• _Your tasks_:
**1)** Return the part of the research profile starting at "I am Lecturer" and ending at "Development and Education.", copied word for word.
**2)** According to the research profile, what award did the paper on impulse purchases, gun ownership and homicides win?
**3)** Please continue the research profile after its final line.

• _Selected text_:
####################

I am Lecturer (Assistant Professor) in Economics at the University of Bristol and Research Associate at CAGE Warwick.
My research interests are Applied Microeconomics, Political Economy and Economic History. Wider fields of interest include Behavioural Economics, Development and Education.
If you are interested in my research, you can have a detailed look at my work below. If you are a student, please click here to go to my teaching page.
Impulse Purchases, Gun Ownership and Homicides: Evidence from a Firearm Demand Shock (with David Schindler) – [Abstract] Winner of the Econometric Society’s European Meeting Best Paper Award 2017
[Supersedes “Dynamics in Gun Ownership and Crime – Evidence from the Aftermath of Sandy Hook”]
Do firearm purchase delay laws reduce aggregate homicide levels? Using quasi-experimental evidence from a 6-month countrywide gun demand shock starting in late 2012, we show that U.S. states with legislation preventing immediate handgun purchases experienced smaller increases in handgun sales. Our findings are hard to reconcile with entirely rational consumers, but suggest that gun buyers behave time-inconsistently. In a second step, we demonstrate that states with purchase delays also witnessed 2% lower homicide rates during the same period compared to states allowing instant handgun access. We report suggestive evidence that lower handgun sales primarily reduced impulsive assaults and domestic violence.
Loose Cannons: War Veterans and the Erosion of Democracy in Weimar Germany – [Abstract] Cited in “The 4D Future of Economic History” by Kris J. Mitchener (Journal of Economic History, 2015)

####################

• _Raw data_:

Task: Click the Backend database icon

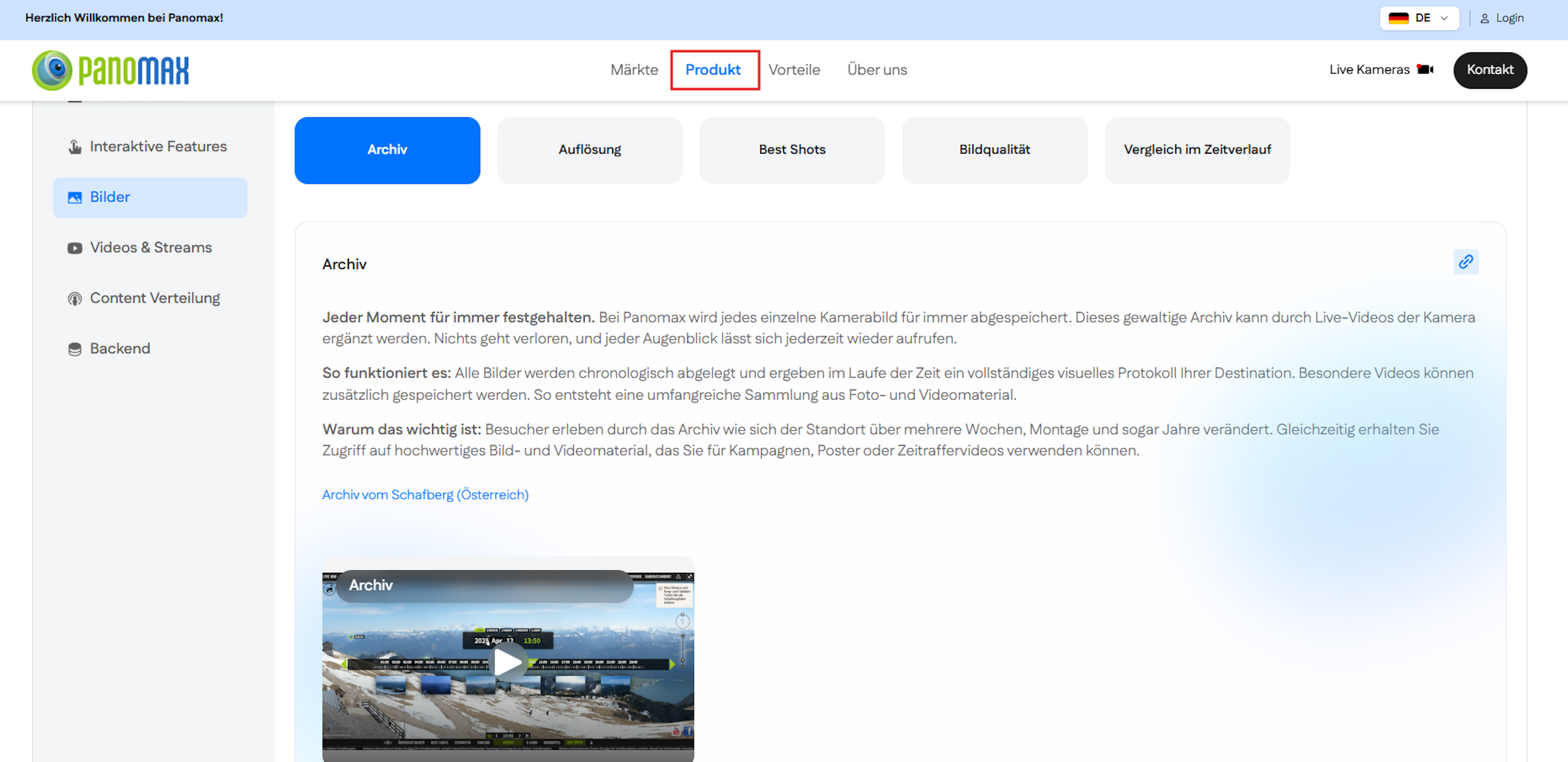Action: (74, 349)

####################

• _Responses per task_:
**1)**
I am Lecturer (Assistant Professor) in Economics at the University of Bristol and Research Associate at CAGE Warwick.
My research interests are Applied Microeconomics, Political Economy and Economic History. Wider fields of interest include Behavioural Economics, Development and Education.

**2)** The Econometric Society's European Meeting Best Paper Award 2017.

**3)**
I study the effect of war participation on the rise of right-wing parties in Inter-war Germany. After the democratisation and surrender of Germany in 1918, 8m German soldiers of WWI were demobilised. I argue that defeat made veterans particularly sceptical about the new democratic state. Their return undermined support for democratic parties from the very beginning and facilitated the reversion to autocratic rule 15 years later. In order to quantify this effect, I construct the first disaggregated estimates of German WWI veterans since official army records were destroyed. I combine this data with a new panel of voting results from 1881 to 1933. Diff-in-Diff estimates show that war participation had a strong positive effect on support for the right-wing at the expense of socialist parties. A one standard deviation increase in veteran inflow shifted vote shares to the right by more than 2 percentage points. An IV strategy based on draft exemption rules substantiates my findings. The effect of veterans on voting is highly persistent and strongest in working class areas. Gains for the right-wing, however, are only observed after a period of Communist insurgencies. I provide suggestive evidence that veterans must have picked up especially anti-Communist sentiments after defeat, injected these into the working class and in this way eroded the future of the young democracy.
[Supersedes “Competence vs. Loyalty: Political Survival and Electoral Fraud in Russia’s Regions 2000-2012”]
Theory and empirics suggest that patronage fosters election fraud. But why does fraud vary within autocracies where patronage’s incentives to manipulate should be uniformly high? In this paper, I explore whether information asymmetries can explain this phenomenon. I study the introduction of a patronage system which allowed Russia’s president to discretionarily appoint all 89 regional governors. After December 2004, all national elections were organized by governors facing removal but, crucially, only some were actually patronage-appointed with lower need to signal their qualities. I estimate the effect of the reform’s introduction and its staggered implementation on a new and verified regional fraud indicator for 7 national elections from 2000–2012. Results show that patronage increased overall levels of rigging but less so with patronage-appointed, connected governors. Appointments had no effect on actual election results and regional economic performance, which makes reduced uncertainty about governors’ loyalty the most plausible explanation.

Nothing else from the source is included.